Our collective inability to accurately forecast what will happen within a few days does not, however, discourage a motley collection of economists, fund managers, financial analysts and others – even financial blog writers – from having a crack at considering the outlook for 2013 and submitting our thoughts to paper. So here goes.
I do not think it will surprise many readers when I suggest (or should that be predict?) that interest rates will remain depressed throughout next year.
This, of course, is bad news for savers and those on fixed incomes, particularly as inflation continues to erode the real value of cash. But under what circumstances could the Bank of England start raising rates? The most obvious would be if our economy started over-heating, but as any soothsayer worth his salt will tell you, there’s only two chances of that – a dog’s chance and no chance.

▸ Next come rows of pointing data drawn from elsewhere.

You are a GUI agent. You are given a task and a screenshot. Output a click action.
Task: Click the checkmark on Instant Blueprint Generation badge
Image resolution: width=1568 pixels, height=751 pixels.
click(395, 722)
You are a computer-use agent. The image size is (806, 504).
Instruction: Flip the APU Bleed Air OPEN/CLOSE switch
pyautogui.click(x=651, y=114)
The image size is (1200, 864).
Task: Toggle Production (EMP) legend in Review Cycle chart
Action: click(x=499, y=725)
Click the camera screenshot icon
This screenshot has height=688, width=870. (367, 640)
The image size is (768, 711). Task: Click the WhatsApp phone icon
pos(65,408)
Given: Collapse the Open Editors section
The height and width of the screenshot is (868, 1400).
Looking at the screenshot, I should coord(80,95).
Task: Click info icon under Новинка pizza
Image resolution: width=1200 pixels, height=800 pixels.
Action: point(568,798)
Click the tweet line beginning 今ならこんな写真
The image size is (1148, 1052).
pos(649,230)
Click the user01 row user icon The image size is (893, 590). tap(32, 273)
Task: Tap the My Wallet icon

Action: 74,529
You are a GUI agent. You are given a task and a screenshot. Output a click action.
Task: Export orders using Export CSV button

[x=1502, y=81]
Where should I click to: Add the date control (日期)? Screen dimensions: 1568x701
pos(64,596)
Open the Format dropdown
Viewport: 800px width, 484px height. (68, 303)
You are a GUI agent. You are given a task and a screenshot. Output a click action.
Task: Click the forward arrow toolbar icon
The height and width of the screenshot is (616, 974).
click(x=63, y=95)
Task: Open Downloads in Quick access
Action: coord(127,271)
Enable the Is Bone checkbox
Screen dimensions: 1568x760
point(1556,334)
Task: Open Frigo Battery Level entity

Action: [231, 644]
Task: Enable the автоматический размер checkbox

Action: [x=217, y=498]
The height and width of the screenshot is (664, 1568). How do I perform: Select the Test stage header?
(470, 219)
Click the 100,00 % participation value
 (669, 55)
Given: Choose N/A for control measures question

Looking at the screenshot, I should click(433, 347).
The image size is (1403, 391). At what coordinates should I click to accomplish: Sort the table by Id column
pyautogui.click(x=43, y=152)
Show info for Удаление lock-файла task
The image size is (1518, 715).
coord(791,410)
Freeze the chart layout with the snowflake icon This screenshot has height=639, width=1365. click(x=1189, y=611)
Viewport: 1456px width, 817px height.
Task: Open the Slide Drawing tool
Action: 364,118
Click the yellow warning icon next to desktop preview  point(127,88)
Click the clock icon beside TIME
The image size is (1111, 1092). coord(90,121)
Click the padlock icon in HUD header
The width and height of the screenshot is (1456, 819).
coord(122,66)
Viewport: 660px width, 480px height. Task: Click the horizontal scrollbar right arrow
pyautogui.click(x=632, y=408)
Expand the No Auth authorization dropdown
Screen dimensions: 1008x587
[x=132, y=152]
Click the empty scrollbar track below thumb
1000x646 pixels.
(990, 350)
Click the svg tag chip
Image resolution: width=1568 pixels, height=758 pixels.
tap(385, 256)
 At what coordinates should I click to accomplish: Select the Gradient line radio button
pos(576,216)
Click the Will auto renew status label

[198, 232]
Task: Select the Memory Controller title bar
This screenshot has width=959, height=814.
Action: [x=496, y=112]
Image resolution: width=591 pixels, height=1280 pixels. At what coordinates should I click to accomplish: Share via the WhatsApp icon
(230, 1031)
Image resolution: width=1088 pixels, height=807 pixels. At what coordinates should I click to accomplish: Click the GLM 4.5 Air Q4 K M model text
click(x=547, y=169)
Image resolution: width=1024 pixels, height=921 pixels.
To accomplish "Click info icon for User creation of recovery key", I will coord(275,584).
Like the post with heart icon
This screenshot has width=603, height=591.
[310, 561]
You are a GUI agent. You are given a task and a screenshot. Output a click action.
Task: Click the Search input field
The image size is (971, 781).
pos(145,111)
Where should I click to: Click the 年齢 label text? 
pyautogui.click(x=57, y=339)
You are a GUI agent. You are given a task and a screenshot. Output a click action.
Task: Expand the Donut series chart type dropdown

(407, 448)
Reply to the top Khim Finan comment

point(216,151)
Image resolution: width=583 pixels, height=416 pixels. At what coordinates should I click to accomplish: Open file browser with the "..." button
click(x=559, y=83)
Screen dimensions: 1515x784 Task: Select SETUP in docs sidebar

Many savers will continue to be tempted to seek alternatives such as retail bonds, where promised returns are higher than bank deposits, and accept the associated risks. There has been a flurry of high-yielding corporate bond issues of late, though it’s worth noting that this month’s planned Stobart (as in Eddie) bond was pulled. Have the quality corporate bonds now gone? I suspect not, but as 2013 approaches, would-be bond investors should read the small print before buying into these attractive-looking securities and consider where they are in the pecking order should matters go pear-shaped at the company issuing the paper.
I fancy that gold and silver will become even more popular next year, so ensuring that demand for these precious metals will at least maintain values at their current levels, pushing them a shade higher during times of acute political uncertainty.
Increasingly, people take understandable comfort from owning precious metals because while they offer no immediate dividend return, their role as a store of value offers a reliable alternative to a high street bank.
Ah, banks. I forgot to send mine a Christmas card this year; hope you didn’t too. They might feel a little, ahem, unwanted.
The banking sector’s prolonged isolation is doing no-one any good. Sooner or later, these institutions must re-join – and play an active, positive role in – society.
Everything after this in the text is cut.